- Assignment:
Starting at the line with "The width and", return every line through the final one of the data, word for word. Pictures stay out.
──────── Material provided ────────
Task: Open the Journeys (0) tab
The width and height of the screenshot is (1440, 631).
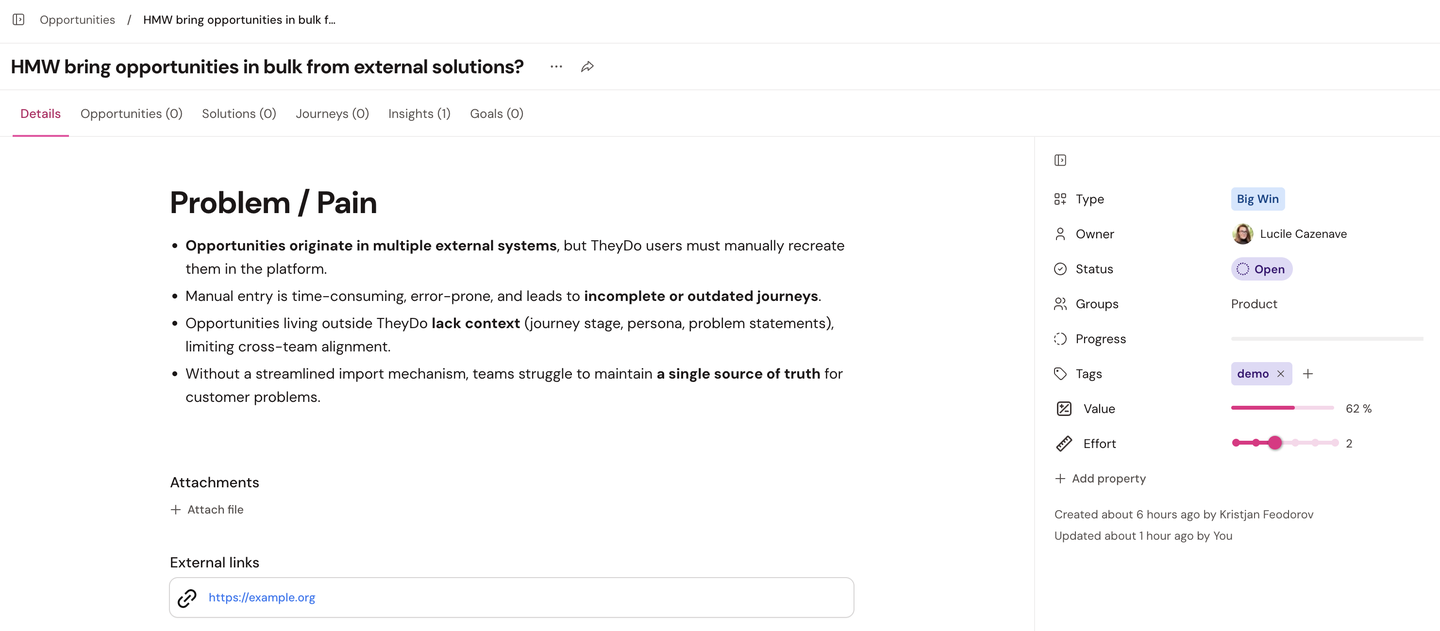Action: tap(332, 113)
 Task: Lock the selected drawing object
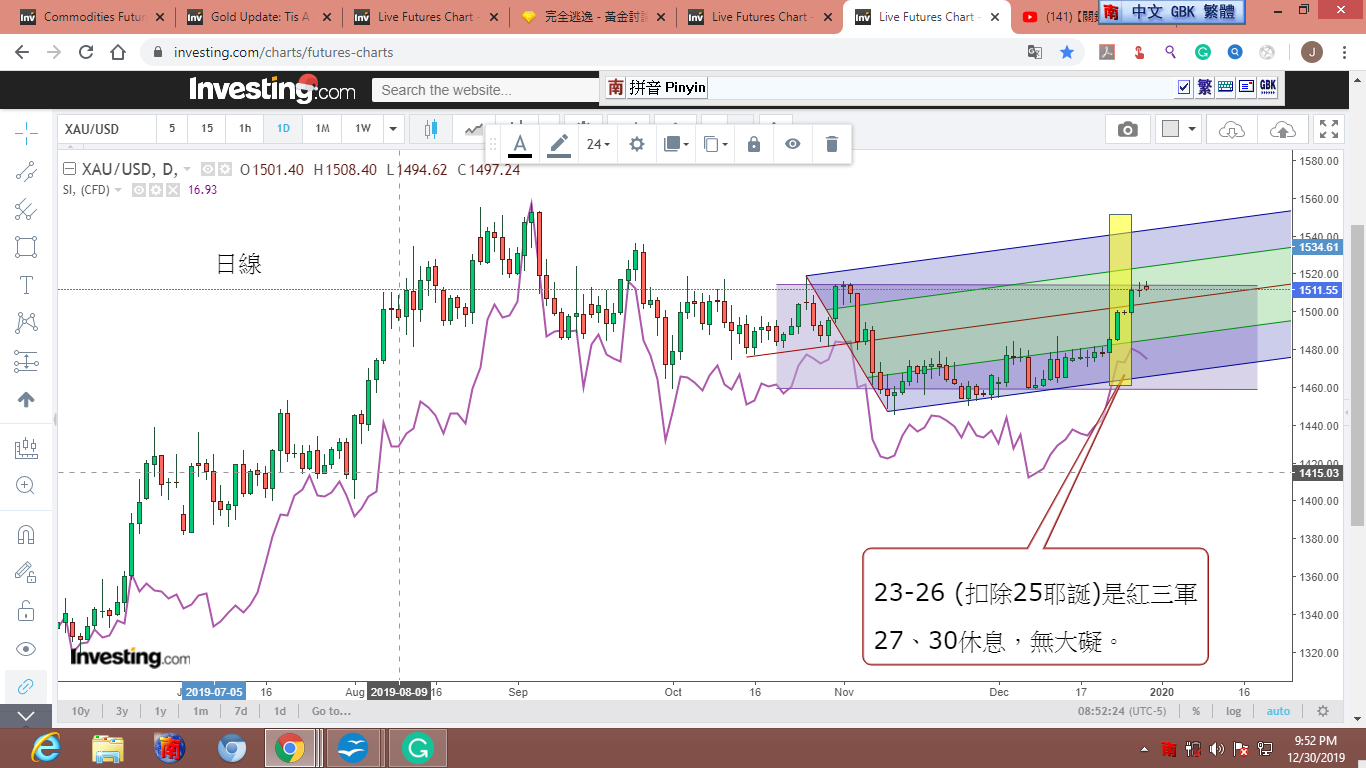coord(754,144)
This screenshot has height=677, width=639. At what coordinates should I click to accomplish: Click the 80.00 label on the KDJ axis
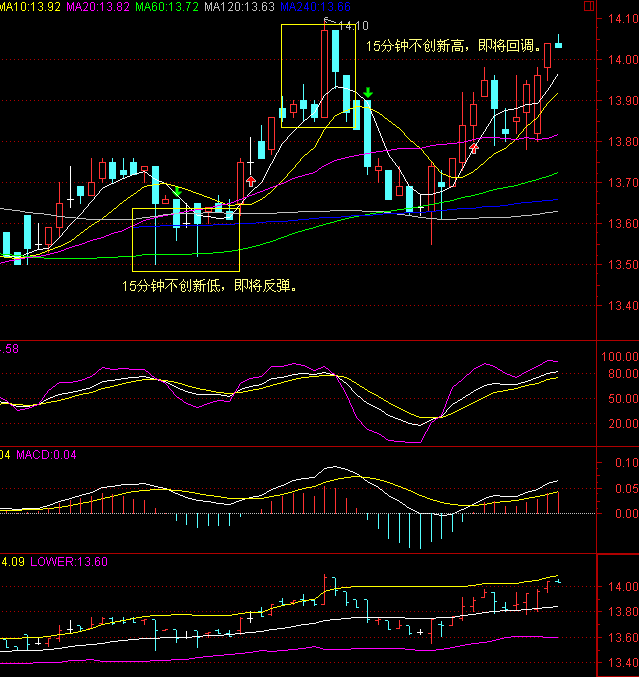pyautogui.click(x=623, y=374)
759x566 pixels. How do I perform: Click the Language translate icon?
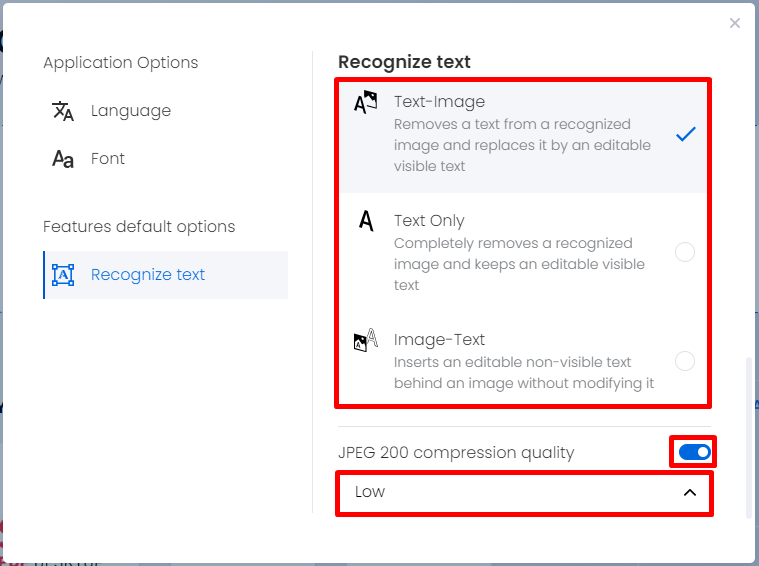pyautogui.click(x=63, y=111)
────────
- Response to the task:
The width and height of the screenshot is (1440, 631).
Action: tap(332, 113)
 Task: Lock the selected drawing object
coord(754,144)
This screenshot has height=677, width=639. At what coordinates should I click to accomplish: Click the 80.00 label on the KDJ axis
pyautogui.click(x=623, y=374)
759x566 pixels. How do I perform: Click the Language translate icon?
pyautogui.click(x=63, y=111)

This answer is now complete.